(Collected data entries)
-------------------------
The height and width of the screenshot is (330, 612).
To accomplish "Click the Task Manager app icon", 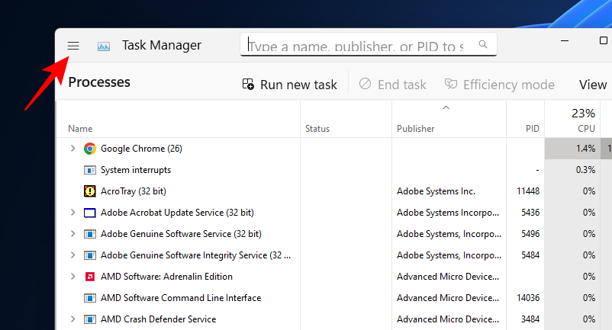I will 104,46.
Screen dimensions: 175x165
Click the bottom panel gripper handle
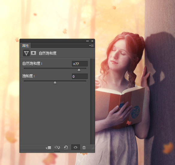pyautogui.click(x=57, y=152)
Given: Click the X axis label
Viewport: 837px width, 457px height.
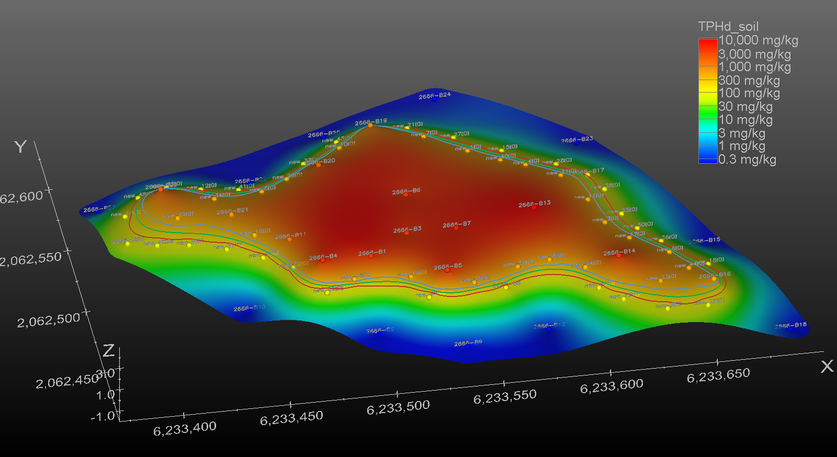Looking at the screenshot, I should click(827, 366).
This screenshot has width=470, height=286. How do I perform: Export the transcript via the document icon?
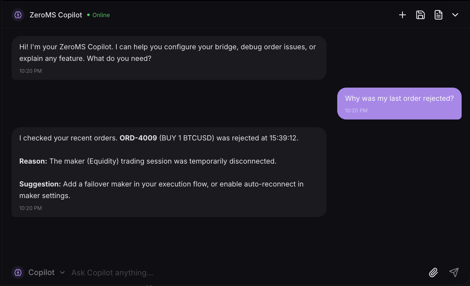tap(438, 15)
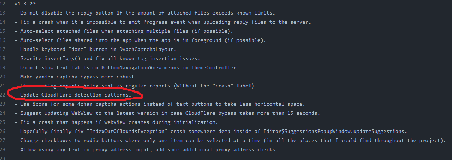Select the v1.3.20 version heading

(x=25, y=4)
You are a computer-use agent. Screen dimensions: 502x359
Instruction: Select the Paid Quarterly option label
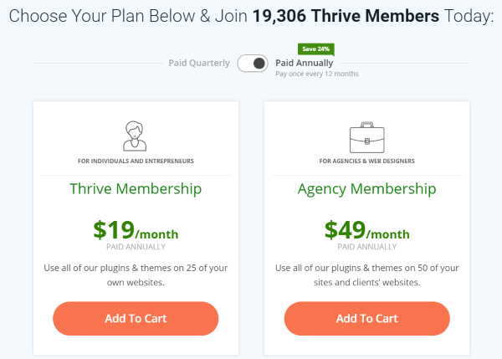[x=199, y=64]
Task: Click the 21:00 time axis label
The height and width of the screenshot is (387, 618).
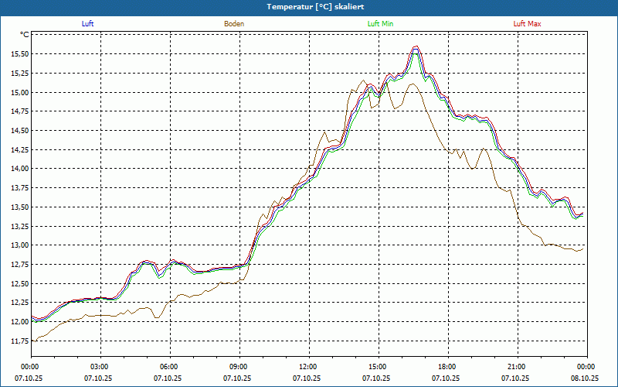Action: (x=517, y=367)
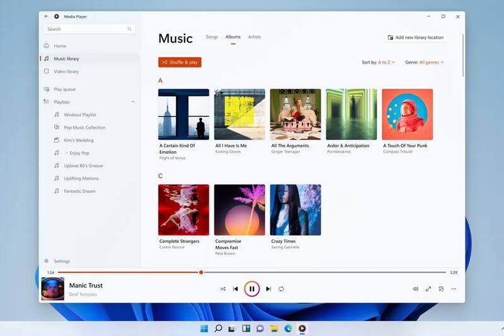
Task: Switch to the Songs tab
Action: [212, 37]
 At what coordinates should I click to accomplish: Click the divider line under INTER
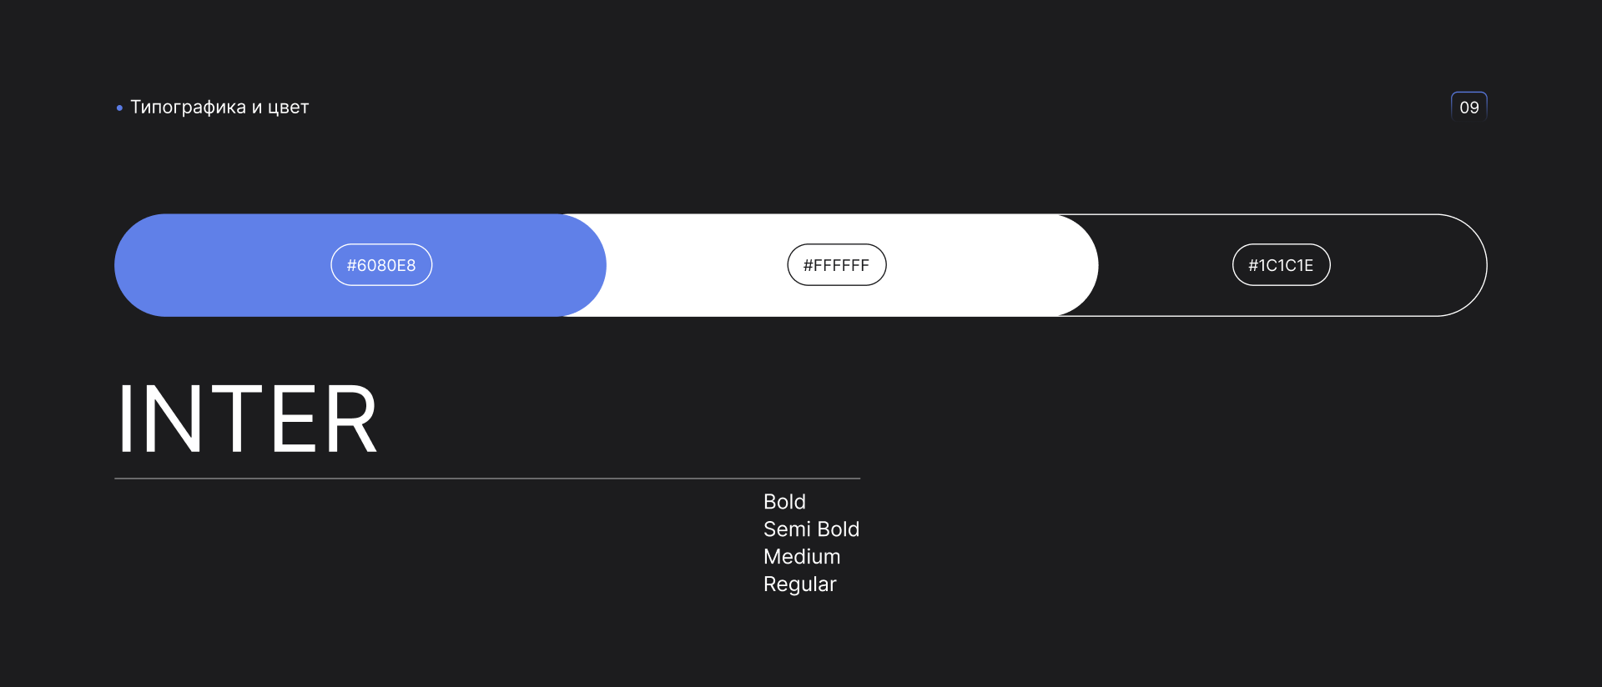tap(487, 479)
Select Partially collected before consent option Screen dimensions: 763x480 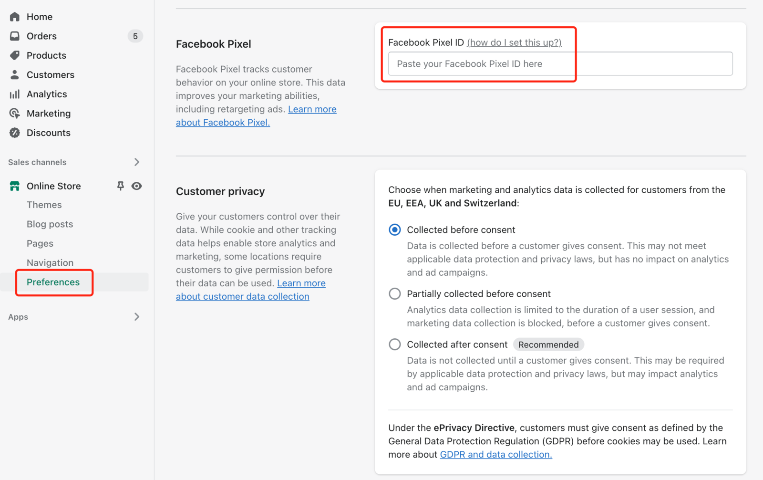pyautogui.click(x=395, y=294)
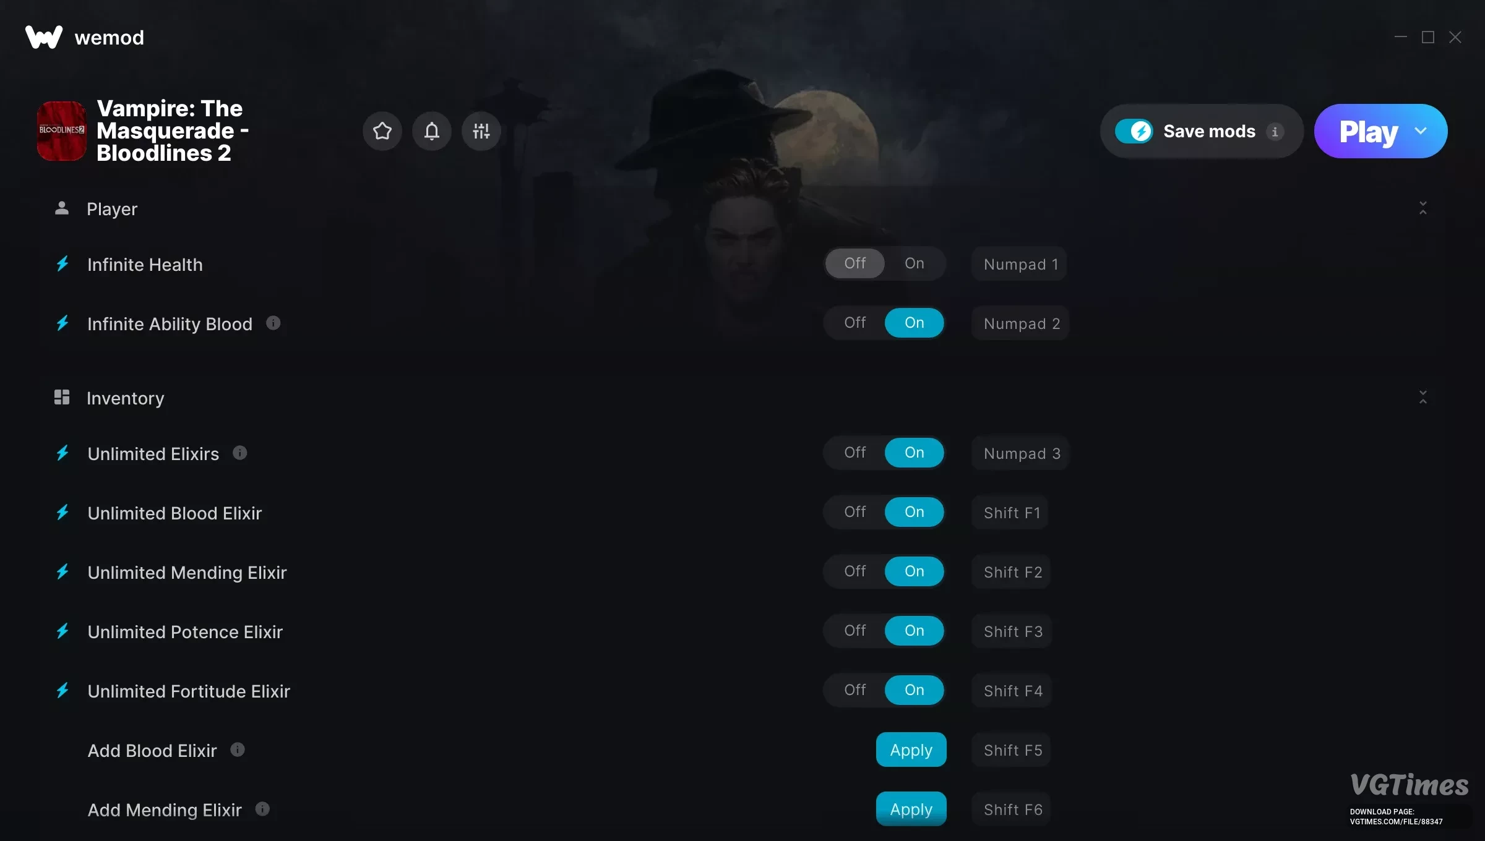Edit the Shift F4 hotkey binding
The image size is (1485, 841).
(1012, 691)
-------------------------
Search the data above for the string "axis" and report each line that holds it.

Given: Click the X axis label
Task: Click the 21:00 time axis label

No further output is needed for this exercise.